I need to remove blank lines (with whitespace or absolutely blank) in PHP. I use this regular expression, but it does not work:
$str = ereg_replace('^[ \t]*$\r?\n', '', $str);
$str = preg_replace('^[ \t]*$\r?\n', '', $str);
I want a result of:
blahblah
blahblah
adsa
sad asdasd
will:
blahblah
blahblah
adsa
sad asdasd
// New line is required to split non-blank lines
preg_replace("/(^[\r\n]*|[\r\n]+)[\s\t]*[\r\n]+/", "\n", $string);
The above regular expression says:
/(^[\r\n]*|[\r\n]+)[\s\t]*[\r\n]+/
1st Capturing group (^[\r\n]*|[\r\n]+)
1st Alternative: ^[\r\n]*
^ assert position at start of the string
[\r\n]* match a single character present in the list below
Quantifier: Between zero and unlimited times, as many times as possible, giving back as needed [greedy]

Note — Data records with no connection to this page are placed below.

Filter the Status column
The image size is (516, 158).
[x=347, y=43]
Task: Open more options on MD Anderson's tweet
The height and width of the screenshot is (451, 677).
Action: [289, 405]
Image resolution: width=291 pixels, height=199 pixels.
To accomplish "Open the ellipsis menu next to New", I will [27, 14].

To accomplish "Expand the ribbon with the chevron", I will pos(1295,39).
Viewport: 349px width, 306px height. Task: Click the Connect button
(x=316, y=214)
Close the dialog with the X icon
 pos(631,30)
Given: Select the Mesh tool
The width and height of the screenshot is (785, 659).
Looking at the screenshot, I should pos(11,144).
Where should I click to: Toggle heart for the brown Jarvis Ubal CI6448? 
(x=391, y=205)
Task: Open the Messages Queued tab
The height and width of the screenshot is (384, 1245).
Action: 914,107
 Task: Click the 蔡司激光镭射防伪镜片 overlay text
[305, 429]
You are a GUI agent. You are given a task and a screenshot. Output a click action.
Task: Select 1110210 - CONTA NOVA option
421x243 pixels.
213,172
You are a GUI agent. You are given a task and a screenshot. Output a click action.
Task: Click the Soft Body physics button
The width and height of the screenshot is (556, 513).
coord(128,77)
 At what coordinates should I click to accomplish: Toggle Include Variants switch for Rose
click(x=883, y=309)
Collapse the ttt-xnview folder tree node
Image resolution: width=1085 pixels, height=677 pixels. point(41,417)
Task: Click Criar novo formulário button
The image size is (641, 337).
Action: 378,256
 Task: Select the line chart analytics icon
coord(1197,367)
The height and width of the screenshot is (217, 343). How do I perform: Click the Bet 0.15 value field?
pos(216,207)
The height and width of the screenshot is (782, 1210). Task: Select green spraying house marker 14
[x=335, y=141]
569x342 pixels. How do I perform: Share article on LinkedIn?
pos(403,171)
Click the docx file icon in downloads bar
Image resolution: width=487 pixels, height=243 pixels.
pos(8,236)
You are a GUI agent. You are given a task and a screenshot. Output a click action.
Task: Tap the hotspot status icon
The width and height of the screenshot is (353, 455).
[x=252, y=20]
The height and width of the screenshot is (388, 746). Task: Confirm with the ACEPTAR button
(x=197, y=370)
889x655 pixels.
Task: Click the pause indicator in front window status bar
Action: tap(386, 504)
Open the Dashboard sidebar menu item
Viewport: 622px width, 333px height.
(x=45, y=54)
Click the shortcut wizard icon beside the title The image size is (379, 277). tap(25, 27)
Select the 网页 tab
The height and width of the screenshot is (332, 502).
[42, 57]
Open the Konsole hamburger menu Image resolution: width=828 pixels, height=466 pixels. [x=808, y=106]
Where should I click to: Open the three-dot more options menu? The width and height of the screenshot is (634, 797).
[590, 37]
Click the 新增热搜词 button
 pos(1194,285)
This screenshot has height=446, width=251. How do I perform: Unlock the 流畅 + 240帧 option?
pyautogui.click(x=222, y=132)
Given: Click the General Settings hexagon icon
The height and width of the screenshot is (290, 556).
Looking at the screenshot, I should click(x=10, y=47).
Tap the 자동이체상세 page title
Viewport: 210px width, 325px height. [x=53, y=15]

\r matches a carriage return (ASCII 13)
\n matches a fine-feed (newline) character (ASCII 10)
2nd Alternative: [\r\n]+
[\r\n]+ match a single character present in the list below
Quantifier: Between one and unlimited times, as many times as possible, giving back as needed [greedy]
\r matches a carriage return (ASCII 13)
\n matches a fine-feed (newline) character (ASCII 10)
[\s\t]* match a single character present in the list below
Quantifier: Between zero and unlimited times, as many times as possible, giving back as needed [greedy]
\s match any white space character [\r\n\t\f ]
\tTab (ASCII 9)
[\r\n]+ match a single character present in the list below
Quantifier: Between one and unlimited times, as many times as possible, giving back as needed [greedy]
\r matches a carriage return (ASCII 13)
\n matches a fine-feed (newline) character (ASCII 10)
Your ereg-replace() solution is wrong because the ereg/eregi methods are deprecated. Your preg_replace() won't even compile, but if you add delimiters and set multiline mode, it will work fine:
$str = preg_replace('/^[ \t]*[\r\n]+/m', '', $str);
The m modifier allows ^ to match the beginning of a logical line rather than just the beginning of the whole string. The start-of-line anchor is necessary because without it the regex would match the newline at the end of every line, not just the blank ones. You don't need the end-of-line anchor ($) because you're actively matching the newline characters, but it doesn't hurt.
The accepted answer gets the job done, but it's more complicated than it needs to be. The regex has to match either the beginning of the string (^[\r\n]*, multiline mode not set) or at least one newline ([\r\n]+), followed by at least one newline ([\r\n]+). So, in the special case of a string that starts with one or more blank lines, they'll be replaced with one blank line. I'm pretty sure that's not the desired outcome.
But most of the time it replaces two or more consecutive newlines, along with any horizontal whitespace (spaces or tabs) that lies between them, with one linefeed. That's the intent, anyway. The author seems to expect \s to match just the space character (\x20), when in fact it matches any whitespace character. That's a very common mistake. The actual list varies from one regex flavor to the next, but at minimum you can expect \s to match whatever [ \t\f\r\n] matches.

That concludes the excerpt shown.